Monday, March 13, 2006

My little addiction

I keep my eyes peeled for news about the bird flu. This article paints a pretty grim picture.

In a remarkable speech over the weekend, Secretary of Health and Human Services Michael Leavitt recommended that Americans start storing canned tuna and powdered milk under their beds as the prospect of a deadly bird flu outbreak approaches the United States. ...

U.S. spy satellites are tracking the infected flocks, which started in Asia and are now heading north to Siberia and Alaska, where they will soon mingle with flocks from the North American flyways.

"What we're watching in real time is evolution," said Laurie Garrett, a senior fellow for global health at the Council on Foreign Relations. "And it's a biological process, and it is, by definition, unpredictable."

5 comments:

Michael Turton said...

Yeah, I'm the same way. There's a great Howard Fast SF story (he wrote first-rate SF and fantasy until he switched to boring potboilers about American history -- ditto for John Jakes) about how aliens visit, but they look like oversize insects so the humans automatically smash them. And so at the end of the story the main character describes how he is calmly waiting for the aliens' inevitable and negative judgment about the human race.

That's how I feel about bird flu.

Michael

Anonymous said...

Yo Elliot,

If there have only been around 100 deaths from the bird flu, doesn't that make it much less deadly than the garden variety flu that comes around each winter? Maybe it's just being wary of news-hype, but this sounds to me like SARS all over again. "Everybody panic! Relinquish your civil liberties in the name of protection!"

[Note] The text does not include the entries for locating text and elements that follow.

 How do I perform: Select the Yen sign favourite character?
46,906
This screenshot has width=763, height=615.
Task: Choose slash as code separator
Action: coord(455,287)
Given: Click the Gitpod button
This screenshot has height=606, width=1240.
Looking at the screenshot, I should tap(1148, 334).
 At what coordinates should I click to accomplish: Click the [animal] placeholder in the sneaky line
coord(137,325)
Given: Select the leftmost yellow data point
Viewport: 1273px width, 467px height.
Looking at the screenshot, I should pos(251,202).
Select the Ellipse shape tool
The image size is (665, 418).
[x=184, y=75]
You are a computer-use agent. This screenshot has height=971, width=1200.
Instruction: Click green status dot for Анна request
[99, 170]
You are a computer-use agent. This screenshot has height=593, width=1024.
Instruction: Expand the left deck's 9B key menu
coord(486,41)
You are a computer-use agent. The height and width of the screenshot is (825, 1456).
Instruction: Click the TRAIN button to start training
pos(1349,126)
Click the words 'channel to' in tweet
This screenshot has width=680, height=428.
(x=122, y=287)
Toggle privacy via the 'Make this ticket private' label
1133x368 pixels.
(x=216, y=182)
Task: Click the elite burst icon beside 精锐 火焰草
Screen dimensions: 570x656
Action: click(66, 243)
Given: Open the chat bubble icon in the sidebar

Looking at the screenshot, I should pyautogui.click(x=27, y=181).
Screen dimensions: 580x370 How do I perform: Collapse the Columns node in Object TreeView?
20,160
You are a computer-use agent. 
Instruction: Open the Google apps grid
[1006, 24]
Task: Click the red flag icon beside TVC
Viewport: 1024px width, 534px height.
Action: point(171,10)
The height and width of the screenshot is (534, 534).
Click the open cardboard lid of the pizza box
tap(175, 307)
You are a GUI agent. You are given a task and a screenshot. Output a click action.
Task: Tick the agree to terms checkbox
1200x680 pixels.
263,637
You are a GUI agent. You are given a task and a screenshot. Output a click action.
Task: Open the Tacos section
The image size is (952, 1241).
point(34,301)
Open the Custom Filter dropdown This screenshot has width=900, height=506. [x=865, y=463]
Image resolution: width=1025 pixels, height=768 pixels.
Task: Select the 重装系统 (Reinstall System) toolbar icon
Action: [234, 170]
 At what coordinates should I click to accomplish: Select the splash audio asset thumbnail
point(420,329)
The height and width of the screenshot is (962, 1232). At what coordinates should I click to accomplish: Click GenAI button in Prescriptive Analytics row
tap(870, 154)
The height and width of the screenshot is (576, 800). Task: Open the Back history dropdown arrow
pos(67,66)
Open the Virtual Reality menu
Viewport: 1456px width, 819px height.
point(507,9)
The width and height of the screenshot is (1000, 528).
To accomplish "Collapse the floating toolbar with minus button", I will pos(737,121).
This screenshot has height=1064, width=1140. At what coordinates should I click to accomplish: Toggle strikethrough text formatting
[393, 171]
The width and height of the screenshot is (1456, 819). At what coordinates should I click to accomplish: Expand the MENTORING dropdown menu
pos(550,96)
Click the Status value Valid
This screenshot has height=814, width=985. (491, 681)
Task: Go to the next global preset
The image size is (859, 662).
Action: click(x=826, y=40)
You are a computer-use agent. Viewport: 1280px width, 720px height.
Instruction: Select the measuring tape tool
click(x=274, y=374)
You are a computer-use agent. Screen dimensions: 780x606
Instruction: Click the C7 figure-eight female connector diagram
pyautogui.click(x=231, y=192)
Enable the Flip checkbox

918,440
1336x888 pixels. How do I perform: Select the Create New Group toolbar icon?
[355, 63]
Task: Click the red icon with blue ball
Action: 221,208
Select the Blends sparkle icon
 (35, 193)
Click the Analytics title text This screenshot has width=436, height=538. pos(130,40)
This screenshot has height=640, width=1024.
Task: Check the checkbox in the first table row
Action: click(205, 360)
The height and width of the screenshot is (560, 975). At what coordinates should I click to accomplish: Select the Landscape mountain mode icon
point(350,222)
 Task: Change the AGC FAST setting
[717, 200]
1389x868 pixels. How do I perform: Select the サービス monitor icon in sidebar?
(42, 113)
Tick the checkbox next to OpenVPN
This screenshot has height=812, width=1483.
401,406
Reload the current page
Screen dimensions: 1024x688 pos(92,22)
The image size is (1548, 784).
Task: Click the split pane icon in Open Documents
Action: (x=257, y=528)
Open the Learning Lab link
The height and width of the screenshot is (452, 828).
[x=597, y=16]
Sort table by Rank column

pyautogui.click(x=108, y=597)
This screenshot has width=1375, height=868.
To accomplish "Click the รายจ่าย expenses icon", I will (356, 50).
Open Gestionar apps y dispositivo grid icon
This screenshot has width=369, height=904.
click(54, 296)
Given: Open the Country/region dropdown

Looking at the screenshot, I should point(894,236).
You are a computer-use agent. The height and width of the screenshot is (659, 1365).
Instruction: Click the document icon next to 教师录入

Just dropped in to comment and say hi. I'm trying to limit my time online, as it seems to be mostly wasted. I wrote a reply to your letter, but then lost it before I could mail it. I will get a new one out next week. Hope all is going well.

Matt Paulk

Anonymous said...

Matt, your logic is impaired. Ordinary flu kills a miniscule percentage of those afflicted, in predictable populations -- the old, the young, the immune-stressed. The odds of dying from ordinary flu are nil for a healthy person. An epidemic of ordinary flu is an annoyance. For bird flu, on the other hand, the odds of death are anywhere from 40-80% for a healthy person getting bird flu. Clearly at the moment the only thing sparing us is that the genetic lottery hasn't hit on a combination that kills many and spreads easily. It will though -- it is just a matter of time.

I don't think Elliot has suggested giving up our civil rights.

Michael

Anonymous said...

Flawed though it may be, it produced my reaction to the hype about bird flu, which I admittedly haven't spent a lot of time researching. I've been too busy with Mad Cow, SARS, ebola, etc. Anyway, I didn't realize that there are now others besides Elliot who write on Elliot's blog, so welcome from a long time reader, first time responder. I think this was my first time.

I didn't intend to suggest that Elliot, or you, as it were, had proposed we give up civil rights. Rather, that most news seems to be bad news, not because all news is so, but because that's the news those with the means choose to give us. Cheerio!

Anonymous said...

Forgot a line...and because we are expected to live in fear of this or that, we are then expected to give up freedoms in the name of "protection" from, usually, the government.